上一节我们分析到如何将消息放入内存缓冲器主要分三步,如下图所示:
我们重点分析了getOrCreateDeque()方法,它主要创建了如下数据结构,如下所示:
这一节我们继续向下分析,看看如何通过BufferPool申请内存空间NIO的多块内存ByteBuffer的。
内存缓冲区,分配内存的逻辑代码主要如下所示:
private final BufferPool free; public RecordAppendResult append(TopicPartition tp, long timestamp, byte[] key, byte[] value, Callback callback, long maxTimeToBlock) throws InterruptedException { //getOrCreateDeque()相关逻辑 省略... //free.allocate()相关逻辑 // we don't have an in-progress record batch try to allocate a new batch int size = Math.max(this.batchSize, Records.LOG_OVERHEAD + Record.recordSize(key, value)); ByteBuffer buffer = free.allocate(size, maxTimeToBlock); //tryAppend相关逻辑 省略... }
可以看到这个逻辑非常简单,只是计算了一个空间大小,之后根据free.allocate()创建内存空间ByteBuffer。
熟悉NIO的同学,一定知道ByteBuffer这个组件,是NIO核心3大组件之一。它是一块内存,这里通过一个内存池来维护多块ByteBuffer。这样的好处就是避免创建的内存空间,频繁的被GC,而且可以达到很好的重用性。这一点是不错的思考。而且由于 Kafka底层使用NIO进行通信,使用ByteBuffer存放的数据,可以更好、更简单的被发送出去。
好了回到正题,这个ByteBuffer可以明显的看到是被BufferPool的allocate方法创建的。但是在研究allocate方法之前,我们先来看看ByteBuffer是如何创建的。

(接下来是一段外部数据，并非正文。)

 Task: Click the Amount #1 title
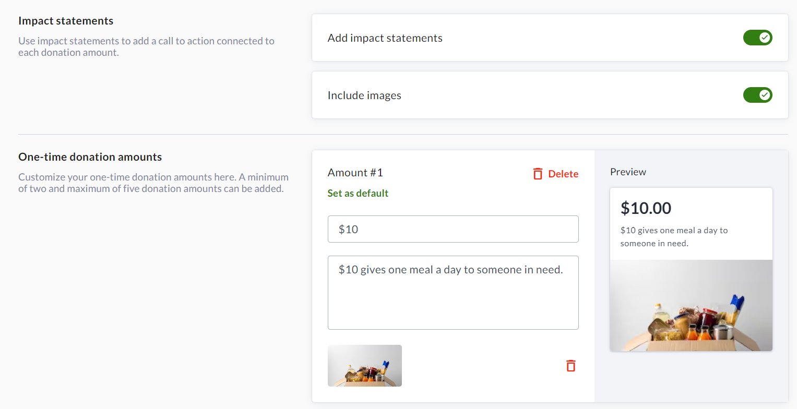355,173
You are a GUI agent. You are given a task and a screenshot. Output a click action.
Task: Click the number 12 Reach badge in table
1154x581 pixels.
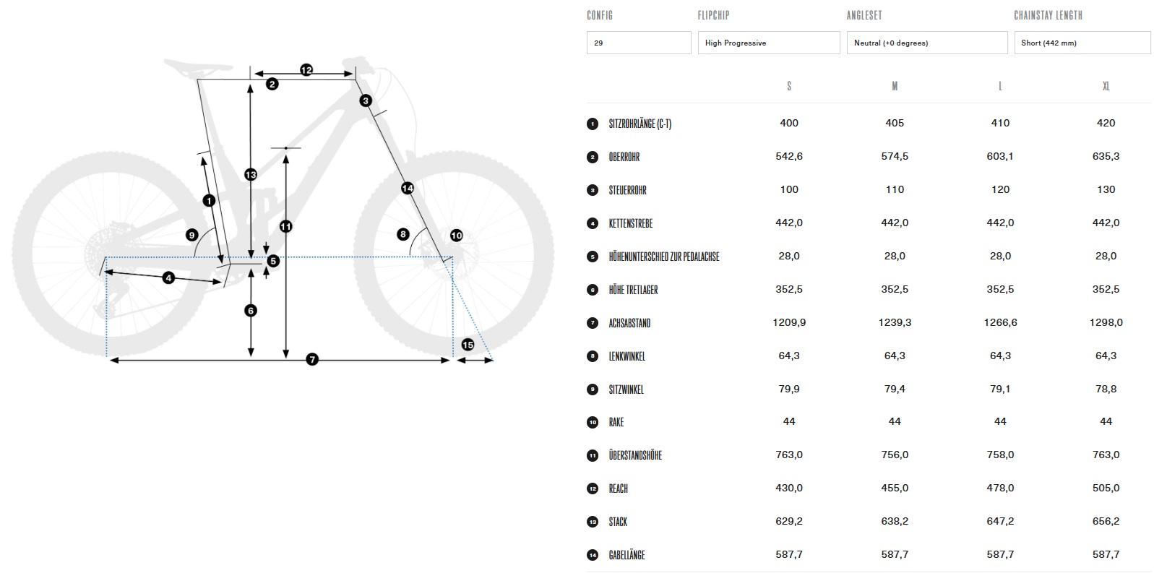[593, 489]
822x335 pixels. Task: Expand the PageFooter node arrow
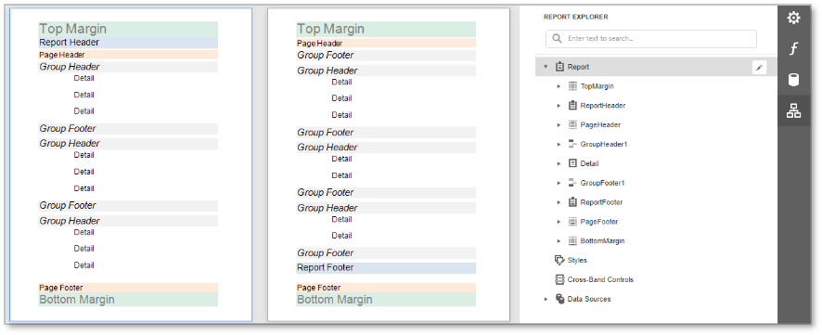(559, 222)
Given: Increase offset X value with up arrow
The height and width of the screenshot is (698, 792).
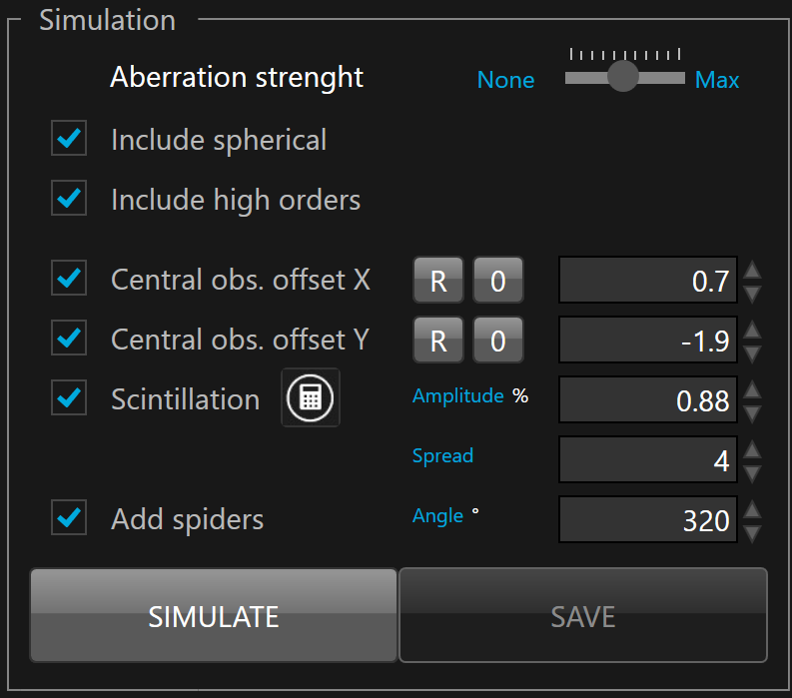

在之前第二节组件分析时,初步看过BufferPool这个类的结构,可以看到之前初始化RecordAccumulator时候,创建的BufferPool。它的基本核心是一个ReentrantLock和Deque free队列。如下图所示:
有了之前初步的了解,现在我们再仔细看下它的创建细节:
public final class BufferPool { private final long totalMemory; private final int poolableSize; private final ReentrantLock lock; private final Deque<ByteBuffer> free; private final Deque<Condition> waiters; private long availableMemory; private final Metrics metrics; private final Time time; private final Sensor waitTime; /** * Create a new buffer pool * * @param memory The maximum amount of memory that this buffer pool can allocate * @param poolableSize The buffer size to cache in the free list rather than deallocating * @param metrics instance of Metrics * @param time time instance * @param metricGrpName logical group name for metrics */ public BufferPool(long memory, int poolableSize, Metrics metrics, Time time, String metricGrpName) { this.poolableSize = poolableSize; this.lock = new ReentrantLock(); this.free = new ArrayDeque<ByteBuffer>(); this.waiters = new ArrayDeque<Condition>(); this.totalMemory = memory; this.availableMemory = memory; this.metrics = metrics; this.time = time; this.waitTime = this.metrics.sensor("bufferpool-wait-time"); MetricName metricName = metrics.metricName("bufferpool-wait-ratio", metricGrpName, "The fraction of time an appender waits for space allocation."); this.waitTime.add(metricName, new Rate(TimeUnit.NANOSECONDS)); } }
这个构造函数主要脉络如下:
**1)根据入参,设置核心的参数。**主要有两个,long memory, int poolableSize,其余的入参都是时间或者统计相关的,可以先忽略。你可以向上查找构造函数传递入参的入口,最终会找到ConfigDef中默认初始化的值。如下:
memory默认对应的配置buffer.memory=33554432 ,也就是总缓冲区的大小,默认是32MB。poolableSize对应的配置batch.size=16384, 默认是16KB,也就是说消息可以打包的batch默认一批是16KB。这里要注意如果消息比较大,这个两个参数需要适当调整。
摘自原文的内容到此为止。